"Hurt him?" asked Roy interestedly.
"N-no, I don't believe so, but I was awfully afraid it would. John, the gardener, said he'd have appendicitis. But then, John was mad because he needed the seeds."
Methuselah had closed his eyes and now looked as though resolved to die at once and get it over with. But at that moment Snip trotted out from the barn, where he had been hunting for rats, and hailed Roy as a long-lost friend. Perhaps the incident saved the bird's life. At least it caused him to alter his mind about dying at once, for he blinked his eyes open, watched the performance for a moment and then broke out in a hoarse croak with:
"Stop your swearing! Stop your swearing! Stop your swearing! Stop your swearing!"
It was such a pathetic apology for a voice that Roy had to laugh even at the risk of wounding Harry's feelings. But Harry, too, found it amusing and joined her laugh with his.

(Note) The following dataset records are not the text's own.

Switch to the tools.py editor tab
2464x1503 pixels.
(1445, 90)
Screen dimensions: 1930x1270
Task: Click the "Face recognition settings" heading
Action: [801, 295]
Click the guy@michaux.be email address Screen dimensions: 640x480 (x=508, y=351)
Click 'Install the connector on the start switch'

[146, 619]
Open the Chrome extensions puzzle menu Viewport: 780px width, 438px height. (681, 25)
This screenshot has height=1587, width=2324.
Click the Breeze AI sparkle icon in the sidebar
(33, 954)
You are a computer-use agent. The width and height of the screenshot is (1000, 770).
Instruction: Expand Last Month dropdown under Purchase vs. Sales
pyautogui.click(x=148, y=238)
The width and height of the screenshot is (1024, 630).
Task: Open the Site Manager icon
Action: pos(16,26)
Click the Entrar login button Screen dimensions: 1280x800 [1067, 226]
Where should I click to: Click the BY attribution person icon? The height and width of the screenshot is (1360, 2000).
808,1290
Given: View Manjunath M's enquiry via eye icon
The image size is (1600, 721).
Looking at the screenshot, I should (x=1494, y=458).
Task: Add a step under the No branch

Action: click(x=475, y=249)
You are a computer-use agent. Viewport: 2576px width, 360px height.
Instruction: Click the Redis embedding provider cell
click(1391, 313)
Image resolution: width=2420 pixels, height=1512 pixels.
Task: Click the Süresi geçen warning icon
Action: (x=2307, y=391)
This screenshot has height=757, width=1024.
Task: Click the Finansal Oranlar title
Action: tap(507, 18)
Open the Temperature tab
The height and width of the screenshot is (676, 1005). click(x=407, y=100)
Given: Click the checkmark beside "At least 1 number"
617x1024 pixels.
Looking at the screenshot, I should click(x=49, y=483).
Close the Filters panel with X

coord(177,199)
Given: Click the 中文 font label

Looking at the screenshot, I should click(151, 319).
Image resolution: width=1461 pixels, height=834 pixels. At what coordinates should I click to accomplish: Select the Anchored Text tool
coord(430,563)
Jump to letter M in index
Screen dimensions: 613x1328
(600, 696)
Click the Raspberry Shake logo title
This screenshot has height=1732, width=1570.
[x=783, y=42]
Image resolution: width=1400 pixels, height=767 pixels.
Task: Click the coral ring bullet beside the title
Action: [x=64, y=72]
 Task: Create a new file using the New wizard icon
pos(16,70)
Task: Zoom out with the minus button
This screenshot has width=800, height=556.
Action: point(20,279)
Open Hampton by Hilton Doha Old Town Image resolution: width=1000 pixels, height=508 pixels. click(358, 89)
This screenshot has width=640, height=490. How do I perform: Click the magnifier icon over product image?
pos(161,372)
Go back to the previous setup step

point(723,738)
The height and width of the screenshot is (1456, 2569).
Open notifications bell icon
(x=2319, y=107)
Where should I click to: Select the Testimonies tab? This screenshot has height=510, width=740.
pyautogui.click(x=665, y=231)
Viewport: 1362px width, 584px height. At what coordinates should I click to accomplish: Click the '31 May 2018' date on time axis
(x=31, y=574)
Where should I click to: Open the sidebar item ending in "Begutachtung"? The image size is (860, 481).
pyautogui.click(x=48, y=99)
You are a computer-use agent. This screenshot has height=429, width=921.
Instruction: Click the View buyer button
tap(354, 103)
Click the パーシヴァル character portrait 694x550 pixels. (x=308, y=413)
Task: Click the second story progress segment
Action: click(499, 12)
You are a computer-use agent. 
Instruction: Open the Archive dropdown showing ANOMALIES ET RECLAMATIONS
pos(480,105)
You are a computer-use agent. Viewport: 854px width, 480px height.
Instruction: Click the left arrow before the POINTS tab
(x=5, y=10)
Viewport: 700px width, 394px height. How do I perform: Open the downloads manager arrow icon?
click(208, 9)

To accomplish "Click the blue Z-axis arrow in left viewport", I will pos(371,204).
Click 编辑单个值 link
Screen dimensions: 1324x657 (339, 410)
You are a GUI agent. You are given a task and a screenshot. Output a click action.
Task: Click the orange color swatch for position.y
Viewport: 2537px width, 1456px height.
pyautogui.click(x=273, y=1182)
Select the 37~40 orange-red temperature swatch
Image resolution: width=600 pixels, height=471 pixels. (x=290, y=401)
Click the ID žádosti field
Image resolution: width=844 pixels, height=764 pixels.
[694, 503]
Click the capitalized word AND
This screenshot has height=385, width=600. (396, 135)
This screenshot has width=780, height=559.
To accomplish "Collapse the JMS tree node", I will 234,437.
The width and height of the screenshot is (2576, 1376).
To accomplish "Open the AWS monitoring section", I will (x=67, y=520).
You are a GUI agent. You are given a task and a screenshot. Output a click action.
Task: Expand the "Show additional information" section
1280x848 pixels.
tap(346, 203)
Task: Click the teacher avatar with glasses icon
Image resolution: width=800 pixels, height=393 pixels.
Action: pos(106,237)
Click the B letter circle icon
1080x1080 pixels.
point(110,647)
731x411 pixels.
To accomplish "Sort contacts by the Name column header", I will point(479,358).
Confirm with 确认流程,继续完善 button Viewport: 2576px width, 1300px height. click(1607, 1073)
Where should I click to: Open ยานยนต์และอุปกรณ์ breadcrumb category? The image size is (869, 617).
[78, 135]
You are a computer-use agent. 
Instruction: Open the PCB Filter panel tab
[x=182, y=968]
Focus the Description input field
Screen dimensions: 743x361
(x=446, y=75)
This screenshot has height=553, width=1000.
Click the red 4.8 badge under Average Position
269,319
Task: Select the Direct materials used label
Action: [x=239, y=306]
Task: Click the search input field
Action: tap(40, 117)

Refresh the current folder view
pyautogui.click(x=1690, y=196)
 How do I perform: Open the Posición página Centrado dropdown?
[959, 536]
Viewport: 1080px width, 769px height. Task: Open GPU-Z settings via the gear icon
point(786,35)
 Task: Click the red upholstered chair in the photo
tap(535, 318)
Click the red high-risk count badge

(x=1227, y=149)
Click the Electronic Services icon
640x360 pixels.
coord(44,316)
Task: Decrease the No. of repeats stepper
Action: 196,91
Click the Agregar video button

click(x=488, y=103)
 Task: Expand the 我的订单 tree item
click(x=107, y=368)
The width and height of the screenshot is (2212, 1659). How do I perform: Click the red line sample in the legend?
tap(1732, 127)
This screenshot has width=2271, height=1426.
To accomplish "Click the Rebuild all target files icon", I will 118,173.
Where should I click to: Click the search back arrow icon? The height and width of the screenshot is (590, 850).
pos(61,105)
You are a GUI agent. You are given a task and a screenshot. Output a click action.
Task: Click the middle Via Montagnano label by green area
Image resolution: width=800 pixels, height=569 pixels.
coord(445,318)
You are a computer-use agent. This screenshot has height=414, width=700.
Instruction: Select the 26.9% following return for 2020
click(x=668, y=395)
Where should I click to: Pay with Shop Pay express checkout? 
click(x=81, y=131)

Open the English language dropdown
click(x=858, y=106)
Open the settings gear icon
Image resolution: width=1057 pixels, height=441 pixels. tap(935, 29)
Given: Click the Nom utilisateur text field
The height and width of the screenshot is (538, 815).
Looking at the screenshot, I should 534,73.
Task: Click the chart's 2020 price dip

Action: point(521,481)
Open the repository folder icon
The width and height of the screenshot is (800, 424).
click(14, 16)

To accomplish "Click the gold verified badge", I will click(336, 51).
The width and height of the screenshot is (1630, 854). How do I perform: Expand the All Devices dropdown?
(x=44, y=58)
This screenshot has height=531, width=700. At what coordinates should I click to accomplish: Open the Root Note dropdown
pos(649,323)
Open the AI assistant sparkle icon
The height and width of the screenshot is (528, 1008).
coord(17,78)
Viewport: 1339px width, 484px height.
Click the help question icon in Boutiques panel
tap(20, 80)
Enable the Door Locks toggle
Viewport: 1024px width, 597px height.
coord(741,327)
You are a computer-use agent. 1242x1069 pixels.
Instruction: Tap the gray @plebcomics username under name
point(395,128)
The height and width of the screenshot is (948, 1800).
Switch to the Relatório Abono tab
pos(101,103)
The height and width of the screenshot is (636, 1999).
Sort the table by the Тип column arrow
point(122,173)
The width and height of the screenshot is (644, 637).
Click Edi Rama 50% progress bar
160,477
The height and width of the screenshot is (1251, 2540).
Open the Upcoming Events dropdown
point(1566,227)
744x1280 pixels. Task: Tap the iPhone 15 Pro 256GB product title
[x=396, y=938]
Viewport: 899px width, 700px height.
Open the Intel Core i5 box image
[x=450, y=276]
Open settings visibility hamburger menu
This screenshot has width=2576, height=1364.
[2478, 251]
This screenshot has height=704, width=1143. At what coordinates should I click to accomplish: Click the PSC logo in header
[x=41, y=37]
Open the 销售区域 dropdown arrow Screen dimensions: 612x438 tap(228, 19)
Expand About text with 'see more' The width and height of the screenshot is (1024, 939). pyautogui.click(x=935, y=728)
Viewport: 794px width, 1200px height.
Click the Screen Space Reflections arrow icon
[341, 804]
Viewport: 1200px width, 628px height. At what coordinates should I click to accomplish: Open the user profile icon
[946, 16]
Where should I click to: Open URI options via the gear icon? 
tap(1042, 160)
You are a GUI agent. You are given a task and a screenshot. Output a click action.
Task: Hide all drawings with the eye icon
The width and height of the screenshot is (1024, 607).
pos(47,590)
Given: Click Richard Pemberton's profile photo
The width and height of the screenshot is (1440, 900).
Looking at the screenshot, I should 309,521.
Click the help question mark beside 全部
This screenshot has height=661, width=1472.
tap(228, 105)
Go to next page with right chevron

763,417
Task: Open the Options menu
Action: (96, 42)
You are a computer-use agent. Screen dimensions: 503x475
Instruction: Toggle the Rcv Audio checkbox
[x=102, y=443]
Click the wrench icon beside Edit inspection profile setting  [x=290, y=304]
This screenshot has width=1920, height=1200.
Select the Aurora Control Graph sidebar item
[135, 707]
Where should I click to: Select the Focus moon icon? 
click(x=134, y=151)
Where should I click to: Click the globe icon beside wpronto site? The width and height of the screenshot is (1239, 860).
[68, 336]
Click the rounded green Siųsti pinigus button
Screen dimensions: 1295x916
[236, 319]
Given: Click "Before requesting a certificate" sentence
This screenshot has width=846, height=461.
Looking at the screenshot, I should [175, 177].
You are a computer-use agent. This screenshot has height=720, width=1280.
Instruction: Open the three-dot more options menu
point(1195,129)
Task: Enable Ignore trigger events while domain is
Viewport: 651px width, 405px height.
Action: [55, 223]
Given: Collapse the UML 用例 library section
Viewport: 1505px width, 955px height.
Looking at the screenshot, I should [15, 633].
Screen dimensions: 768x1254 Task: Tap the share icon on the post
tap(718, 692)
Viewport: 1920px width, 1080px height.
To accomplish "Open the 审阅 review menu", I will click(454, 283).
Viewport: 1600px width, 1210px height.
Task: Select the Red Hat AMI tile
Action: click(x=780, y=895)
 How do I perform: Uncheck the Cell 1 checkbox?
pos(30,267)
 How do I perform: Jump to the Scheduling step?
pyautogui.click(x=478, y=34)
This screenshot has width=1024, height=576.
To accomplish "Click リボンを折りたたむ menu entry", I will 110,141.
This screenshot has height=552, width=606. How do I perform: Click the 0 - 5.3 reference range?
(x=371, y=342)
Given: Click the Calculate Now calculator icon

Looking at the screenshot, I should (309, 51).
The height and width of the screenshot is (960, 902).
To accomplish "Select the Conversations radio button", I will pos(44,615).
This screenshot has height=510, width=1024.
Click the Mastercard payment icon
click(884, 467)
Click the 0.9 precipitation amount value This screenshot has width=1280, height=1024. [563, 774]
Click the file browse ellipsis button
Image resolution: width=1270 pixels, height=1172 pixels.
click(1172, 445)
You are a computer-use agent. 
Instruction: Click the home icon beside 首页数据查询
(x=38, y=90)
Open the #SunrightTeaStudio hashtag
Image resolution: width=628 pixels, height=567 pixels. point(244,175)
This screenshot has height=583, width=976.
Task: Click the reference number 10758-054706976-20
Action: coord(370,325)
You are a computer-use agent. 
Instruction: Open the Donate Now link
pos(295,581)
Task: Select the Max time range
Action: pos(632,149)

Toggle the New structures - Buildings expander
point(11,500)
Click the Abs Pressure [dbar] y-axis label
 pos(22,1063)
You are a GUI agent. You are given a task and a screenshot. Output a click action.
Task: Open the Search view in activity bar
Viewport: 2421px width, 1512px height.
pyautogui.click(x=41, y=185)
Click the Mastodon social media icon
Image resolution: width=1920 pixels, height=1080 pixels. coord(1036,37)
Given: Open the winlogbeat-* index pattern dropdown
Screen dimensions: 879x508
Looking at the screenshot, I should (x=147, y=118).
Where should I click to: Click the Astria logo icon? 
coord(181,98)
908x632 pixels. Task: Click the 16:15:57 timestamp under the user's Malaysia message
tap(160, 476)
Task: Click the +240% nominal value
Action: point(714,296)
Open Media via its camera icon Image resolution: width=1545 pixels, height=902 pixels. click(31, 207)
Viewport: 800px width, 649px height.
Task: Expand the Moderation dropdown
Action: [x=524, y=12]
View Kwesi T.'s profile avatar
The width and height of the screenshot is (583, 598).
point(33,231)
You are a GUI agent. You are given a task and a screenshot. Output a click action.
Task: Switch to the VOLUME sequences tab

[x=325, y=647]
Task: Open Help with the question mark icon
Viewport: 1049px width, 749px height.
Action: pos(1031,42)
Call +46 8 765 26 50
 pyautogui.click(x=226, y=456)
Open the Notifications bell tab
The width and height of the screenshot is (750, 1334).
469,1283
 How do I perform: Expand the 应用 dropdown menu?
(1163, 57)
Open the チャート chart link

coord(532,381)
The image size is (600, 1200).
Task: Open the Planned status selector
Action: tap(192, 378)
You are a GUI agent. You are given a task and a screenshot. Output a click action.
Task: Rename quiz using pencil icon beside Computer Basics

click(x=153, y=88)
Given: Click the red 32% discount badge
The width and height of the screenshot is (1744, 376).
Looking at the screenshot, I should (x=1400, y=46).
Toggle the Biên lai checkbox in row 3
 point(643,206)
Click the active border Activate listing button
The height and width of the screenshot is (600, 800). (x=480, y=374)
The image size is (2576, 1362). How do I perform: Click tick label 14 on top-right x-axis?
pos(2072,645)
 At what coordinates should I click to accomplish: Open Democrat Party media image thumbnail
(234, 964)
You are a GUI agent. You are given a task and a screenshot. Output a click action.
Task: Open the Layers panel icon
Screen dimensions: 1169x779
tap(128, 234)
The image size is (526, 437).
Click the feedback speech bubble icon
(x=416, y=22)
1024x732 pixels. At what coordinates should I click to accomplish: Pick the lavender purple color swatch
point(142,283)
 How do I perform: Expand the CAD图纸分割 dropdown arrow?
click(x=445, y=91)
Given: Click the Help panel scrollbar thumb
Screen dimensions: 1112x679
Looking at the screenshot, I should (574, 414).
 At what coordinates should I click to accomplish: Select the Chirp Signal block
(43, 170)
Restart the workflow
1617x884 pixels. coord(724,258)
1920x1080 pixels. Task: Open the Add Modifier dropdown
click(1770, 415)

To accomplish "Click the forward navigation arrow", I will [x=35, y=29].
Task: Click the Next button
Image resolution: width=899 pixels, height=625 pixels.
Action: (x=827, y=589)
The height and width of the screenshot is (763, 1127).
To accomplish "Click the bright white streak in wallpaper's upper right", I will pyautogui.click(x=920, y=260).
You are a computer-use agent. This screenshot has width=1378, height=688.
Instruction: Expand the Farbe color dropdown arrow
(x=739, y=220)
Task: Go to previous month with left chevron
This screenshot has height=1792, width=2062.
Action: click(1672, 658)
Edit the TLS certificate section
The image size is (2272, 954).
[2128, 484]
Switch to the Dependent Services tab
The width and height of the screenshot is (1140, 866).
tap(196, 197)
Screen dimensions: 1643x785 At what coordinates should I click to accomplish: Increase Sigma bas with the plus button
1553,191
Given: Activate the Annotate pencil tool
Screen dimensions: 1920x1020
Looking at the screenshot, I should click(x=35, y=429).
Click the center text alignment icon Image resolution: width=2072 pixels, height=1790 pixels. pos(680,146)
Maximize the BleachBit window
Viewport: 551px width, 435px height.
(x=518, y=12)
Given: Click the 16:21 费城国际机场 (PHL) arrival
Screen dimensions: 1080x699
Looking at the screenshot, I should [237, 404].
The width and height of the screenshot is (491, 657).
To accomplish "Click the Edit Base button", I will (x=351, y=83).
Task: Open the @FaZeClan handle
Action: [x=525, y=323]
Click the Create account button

Whereupon Methuselah mocked them sarcastically in tones that suggested the indelicacy of laughing at a dying friend.
"I think," said Harry, "he'd like you to scratch his head."
Roy looked doubtfully at the bird and the bird looked suspiciously at Roy, but when the latter had summoned up sufficient courage to allow of the experiment Methuselah closed his eyes and bent his head in evident appreciation and enjoyment.
"I don't believe you're nearly so sick as you're making out," said Roy. "I believe you're an old bluffer."
And the bird actually chuckled!
Harry doused the bandage with turpentine again and once more tied it around Methuselah's neck.